I learned a lot about macular degeneration that I didn't know before. The macula is at the rear of the eyeball. It is responsible for fine central vision, so it is a pretty important piece of the eye. When it degenerates, the patient slowly (or sometimes not so slowly) loses central vision. That may not sound so bad as peripheral vision will be left intact. The problem is, without central vision you can't read, see faces, drive, etc. It doesn't cause pain but it can certainly affect a person's quality of life and ability to function independently in the way they normally would.

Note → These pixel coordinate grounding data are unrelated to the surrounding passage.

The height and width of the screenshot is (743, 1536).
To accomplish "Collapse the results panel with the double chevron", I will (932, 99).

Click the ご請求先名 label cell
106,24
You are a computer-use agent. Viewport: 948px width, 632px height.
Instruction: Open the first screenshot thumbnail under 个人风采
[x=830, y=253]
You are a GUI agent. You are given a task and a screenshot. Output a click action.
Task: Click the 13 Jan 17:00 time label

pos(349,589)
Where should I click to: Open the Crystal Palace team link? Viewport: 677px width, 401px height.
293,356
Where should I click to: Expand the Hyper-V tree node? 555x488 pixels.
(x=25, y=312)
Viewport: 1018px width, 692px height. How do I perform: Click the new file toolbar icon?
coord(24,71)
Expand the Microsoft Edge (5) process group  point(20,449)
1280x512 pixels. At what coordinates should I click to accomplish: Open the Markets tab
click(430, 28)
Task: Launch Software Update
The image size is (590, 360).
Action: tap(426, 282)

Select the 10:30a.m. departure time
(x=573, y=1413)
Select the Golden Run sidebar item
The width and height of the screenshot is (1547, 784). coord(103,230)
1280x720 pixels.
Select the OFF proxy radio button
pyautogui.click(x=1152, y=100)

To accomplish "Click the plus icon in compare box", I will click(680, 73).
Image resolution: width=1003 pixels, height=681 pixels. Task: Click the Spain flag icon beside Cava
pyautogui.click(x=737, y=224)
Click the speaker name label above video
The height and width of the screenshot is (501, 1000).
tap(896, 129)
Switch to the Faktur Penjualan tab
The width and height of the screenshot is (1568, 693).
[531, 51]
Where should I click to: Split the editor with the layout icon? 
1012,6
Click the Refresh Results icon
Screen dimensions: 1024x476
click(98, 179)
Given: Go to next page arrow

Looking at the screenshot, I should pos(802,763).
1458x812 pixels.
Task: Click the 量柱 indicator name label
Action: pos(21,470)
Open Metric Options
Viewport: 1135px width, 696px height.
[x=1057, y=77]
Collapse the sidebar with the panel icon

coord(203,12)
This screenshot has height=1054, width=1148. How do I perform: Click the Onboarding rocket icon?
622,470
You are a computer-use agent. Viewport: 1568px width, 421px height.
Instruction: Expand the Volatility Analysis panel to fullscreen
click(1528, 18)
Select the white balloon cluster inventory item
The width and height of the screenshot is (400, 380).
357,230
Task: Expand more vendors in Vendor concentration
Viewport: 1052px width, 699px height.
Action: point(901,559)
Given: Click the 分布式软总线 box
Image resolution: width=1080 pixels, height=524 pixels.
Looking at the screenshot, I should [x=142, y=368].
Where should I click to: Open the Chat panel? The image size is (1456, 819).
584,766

Have you heard of dry and wet macular degeneration? Well, what makes the wet "wet" is when new little blood vessels develop in response to the damage. These little vessels can be friable and leaky. The leaking blood causes damage and can much more quickly destroy the macula. Most cases of wet macular degeneration began as dry macular degeneration. So now you know the difference.

I have some precious people in my life who are actually dealing with this but I still had more to learn. If you don't know much about it,  you can go to sites like this one or maybe go here for more in-depth information. I bet that you, too, know people who have this condition. Understanding what they are going through could be helpful.

So what about me? Well, I just don't know. The doctor asked me to check my vision with the Amsler Grid about every two weeks (the first week I checked about 3 times a day...not that I was obsessing or anything) and see him in 6 months. During that time I am to be taking eye vitamins. From what I read, there is a chance I will not even develop macular degeneration. Even if I do, it could be many years yet. I'm not thinking about it all the time like I did that first week. Educating myself a bit more helped me get my worry into perspective.

Another thing that I actually appreciate, no matter what I said, is my optometrist and his machines. I am well aware that a lot of people do not have access to such good care. I am really quite grateful to him for his thoroughness. 

One thing I enjoy is doing research on health related topics. I'm thinking I may, from time to time, do something like this again. After all, I am a nurse. However, I am NOT a physician. NOTHING I put on my blog should be used to replace talking to your doctor. I only intend to offer basic information that is readily available to anyone from trusted websites. So, now that I put out that legal-sounding mumbo jumbo, let me know if there is a topic you'd like for me to research.

And last, remember that we are doing that big one week sale on Wyoming Rose Boutique. Use the coupon code word JAZZY at check-out and you will receive 50% off ANYTHING IN OUR SHOP... YES, the ENTIRE order. Now is the time. We want to move out some things as we are preparing to fill in with new items. Either click on the name of the store highlighted in this paragraph or click on any of the photos of our merchandise. It will take you right there lickety-split! (Wow! I've not said, "lickety-split" in a long time!)

Happy Thursday!


Michelle said...

Yes, I have one of those charming grids on my fridge also. I'm glad your macular degeneration has been caught so early. With the "eye vitamins" it may develop very slowly or not at all.

My eye specialists now call it "myopic degeneration"--I think that is to distinguish the dry from the wet degeneration.

Allen said...

Suprise, my frig has one also.

Sue said...

Well, Allen, I did not know that!

Michelle, myopic means nearsighted, which you are. I think I read that macular degeneration is more common in farsighted people, which I am. I think it means you are special.